Photo de couverture : © Anne Yuyu
Ce soir, j’ai l’impression d’avoir six ans et de sentir arriver nerveusement la fin des grandes vacances. Mon cartable est prêt. Mes vêtements méticuleusement repassés trônent sur un cintre en bois. Une élégante chemise crème. Un jean brut et un blazer assorti à une paire de chaussures noires cirées avec la minutie d’un légionnaire. J’ai la même boule au ventre que celle que j’avais la veille de chaque rentrée des classes. La découverte de ce nouveau collège, dans cette nouvelle ville où je ne connaissais personne, contraint de déménager à Strasbourg suite au divorce de mes parents.
C’était il y a presque vingt ans et pourtant, je peux encore sentir mon estomac chavirer en observant le défilement bien trop lent des minutes sur mon vieux radio-réveil Sony. Le temps n’a pas la même consistance que l’on soit heureux ou perdu. Les secondes paraissent éternelles dans le doute. Le silence de l’obscurité joue des tours à l’esprit qui se met à inventer des scénarios catastrophiques à chaque bruit suspect sur le vieux parquet lustré de l’appartement. Ça craque. Ça grince. Une mauvaise nouvelle potentielle attend derrière la porte, les pieds trempés sur le paillasson. Des dizaines de supputations enlacent ma lucidité.

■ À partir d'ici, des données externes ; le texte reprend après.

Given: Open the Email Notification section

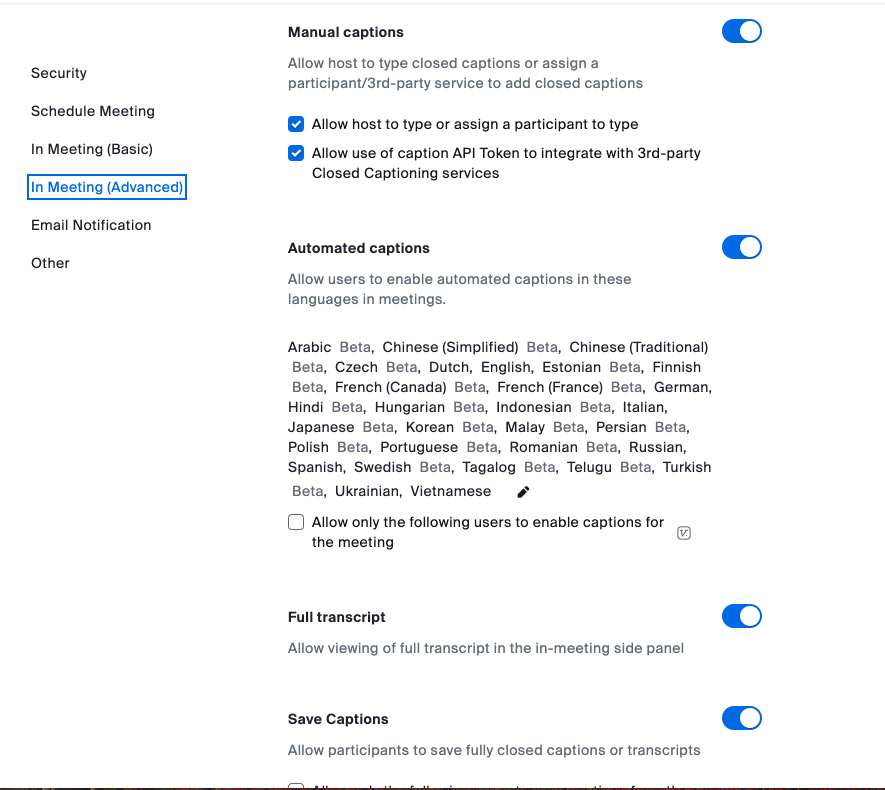Looking at the screenshot, I should (90, 225).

Que penseront-ils de mon appareil dentaire ? Dois-je raser ce duvet qui fait office de moustache et éclater ce bouton blanc qui nargue un front trop luisant ? Vais-je me faire un ami fidèle avec qui faire les quatre cents coups comme dans le film de François Truffaut ? Arriverai-je à m’intégrer ou raserai-je les murs en fumant secrètement des cigarettes aux toilettes ?

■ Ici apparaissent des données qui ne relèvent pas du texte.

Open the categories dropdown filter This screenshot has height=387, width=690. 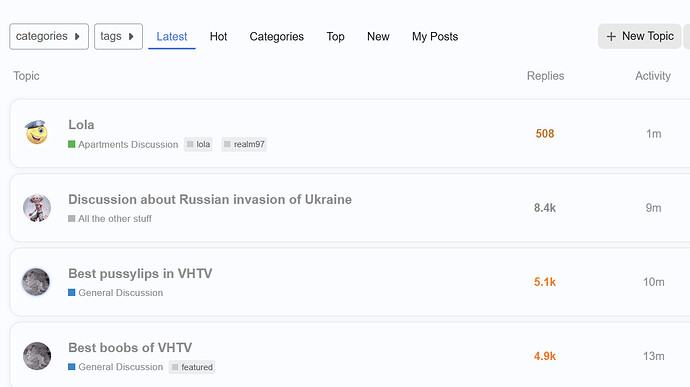(x=49, y=37)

Mon imagination commence à me jouer des tours lorsque je devine la forme d’un monstre aux dents pointues dans l’ombre d’un arbre projeté au plafond. L’inconnu fait peur, mais le bonheur s’y cache si l’on ose un minimum se salir les mains, au risque de se tromper parfois, certes, mais c’est comme ça que nous apprenons à être autre chose que des morceaux de chair traversant la vie en la subissant. Qu’il est bon de faire des erreurs et de se sentir vivant. C’est de là que naissent les plus grandes expériences. Dans la chapelle de l’exil. Dans l’obstination et le raniment des âmes fatiguées. Caresser ses limites avec des doigts écorchés. Se courber pour ramasser un flacon de Mercurochrome et le faire éclater en éclat au travers d’un sourire rayonnant.
Parce qu’au fond, nous ne sommes que de grands enfants jouant aux adultes, donnant des coups de pied dans des tas de feuilles invisibles et sautant dans les flaques boueuses de nos nouvelles responsabilités avec des souliers trop neufs.
Il est 19 h 07. Je stresse, mais en même temps j’ai hâte de sortir de ce cocon imposé depuis plusieurs semaines. Mes ailes me démangent. Il est temps de reprendre mon envol et de côtoyer les silhouettes sans bouches de ce nouveau monde masqué aux allures de cabinet dentaire. L’impatience me guette. Et si les dents trop blanches prenaient davantage possession du monde ? Et si les caries au SMIC pourrissaient silencieusement jusqu’à l’abcès ?
L’attente fut longue. L’éparpillement aussi, entre le doute et la raison, la lecture de quelques romans et des programmes flippant à la télévision. Nous avons passé trop de temps à nous regarder dans le miroir à jouer du violon avec la folie. Il y aura un avant et un après, mais le pendant brutal nous pendait au nez depuis bien trop longtemps. Nostradamus ricane en sirotant une bière pendant qu’une carte de France rasta défile sous ses yeux. Le déconfinement est acté.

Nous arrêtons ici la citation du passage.